### WHAT YOU HAVE TO DO
Look through the entries below and extract exactly the lines from the one containing "The width and height of the screenshot is (724, 628)." through the one containing "You are a computer-use agent. 1384x460", ends included.

### INFORMATION GIVEN
-=-=-=-=-
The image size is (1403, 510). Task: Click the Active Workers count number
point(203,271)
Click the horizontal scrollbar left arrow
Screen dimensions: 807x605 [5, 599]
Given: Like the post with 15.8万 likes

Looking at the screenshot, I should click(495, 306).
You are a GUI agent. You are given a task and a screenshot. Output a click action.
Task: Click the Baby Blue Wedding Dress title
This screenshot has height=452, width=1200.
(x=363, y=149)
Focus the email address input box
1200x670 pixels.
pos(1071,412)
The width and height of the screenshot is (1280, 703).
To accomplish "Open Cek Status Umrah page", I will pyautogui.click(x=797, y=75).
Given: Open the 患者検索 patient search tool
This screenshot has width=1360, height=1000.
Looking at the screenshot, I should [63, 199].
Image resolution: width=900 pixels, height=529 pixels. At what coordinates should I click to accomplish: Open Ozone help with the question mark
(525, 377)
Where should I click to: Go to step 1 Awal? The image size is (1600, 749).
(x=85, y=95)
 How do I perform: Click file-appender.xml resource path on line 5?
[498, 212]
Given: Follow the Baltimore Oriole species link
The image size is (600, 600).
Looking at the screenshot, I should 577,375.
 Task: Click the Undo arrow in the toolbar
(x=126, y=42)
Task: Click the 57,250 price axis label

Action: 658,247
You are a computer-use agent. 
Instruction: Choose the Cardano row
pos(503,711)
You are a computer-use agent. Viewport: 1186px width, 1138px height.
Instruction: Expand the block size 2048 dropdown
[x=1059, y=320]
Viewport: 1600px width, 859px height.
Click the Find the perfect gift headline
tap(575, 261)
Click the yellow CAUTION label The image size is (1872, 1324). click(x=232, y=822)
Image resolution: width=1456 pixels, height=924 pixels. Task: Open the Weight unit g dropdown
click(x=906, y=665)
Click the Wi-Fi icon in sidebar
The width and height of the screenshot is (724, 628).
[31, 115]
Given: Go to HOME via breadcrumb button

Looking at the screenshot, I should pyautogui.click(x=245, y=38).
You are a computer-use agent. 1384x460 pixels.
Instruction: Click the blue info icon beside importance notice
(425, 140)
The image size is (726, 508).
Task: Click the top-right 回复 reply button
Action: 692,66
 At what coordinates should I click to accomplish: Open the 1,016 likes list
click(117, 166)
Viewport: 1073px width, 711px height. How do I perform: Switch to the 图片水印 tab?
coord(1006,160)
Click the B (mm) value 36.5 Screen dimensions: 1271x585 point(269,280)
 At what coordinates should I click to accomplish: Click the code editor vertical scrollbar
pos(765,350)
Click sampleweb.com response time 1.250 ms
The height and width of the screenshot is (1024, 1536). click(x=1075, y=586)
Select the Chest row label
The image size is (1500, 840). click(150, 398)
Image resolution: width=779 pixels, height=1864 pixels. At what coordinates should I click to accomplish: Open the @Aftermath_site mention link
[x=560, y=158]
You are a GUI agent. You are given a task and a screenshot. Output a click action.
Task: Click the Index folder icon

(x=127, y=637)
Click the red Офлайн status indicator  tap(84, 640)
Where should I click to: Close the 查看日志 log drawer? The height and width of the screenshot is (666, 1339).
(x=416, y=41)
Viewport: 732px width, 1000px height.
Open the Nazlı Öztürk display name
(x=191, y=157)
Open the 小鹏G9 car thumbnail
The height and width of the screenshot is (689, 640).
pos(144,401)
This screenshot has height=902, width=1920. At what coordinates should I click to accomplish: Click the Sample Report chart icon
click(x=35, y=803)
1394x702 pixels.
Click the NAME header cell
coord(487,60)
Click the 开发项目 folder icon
-=-=-=-=-
### SOLUTION TO THE PROBLEM
The width and height of the screenshot is (724, 628).
[31, 115]
Given: Go to HOME via breadcrumb button

Looking at the screenshot, I should pyautogui.click(x=245, y=38).
You are a computer-use agent. 1384x460 pixels.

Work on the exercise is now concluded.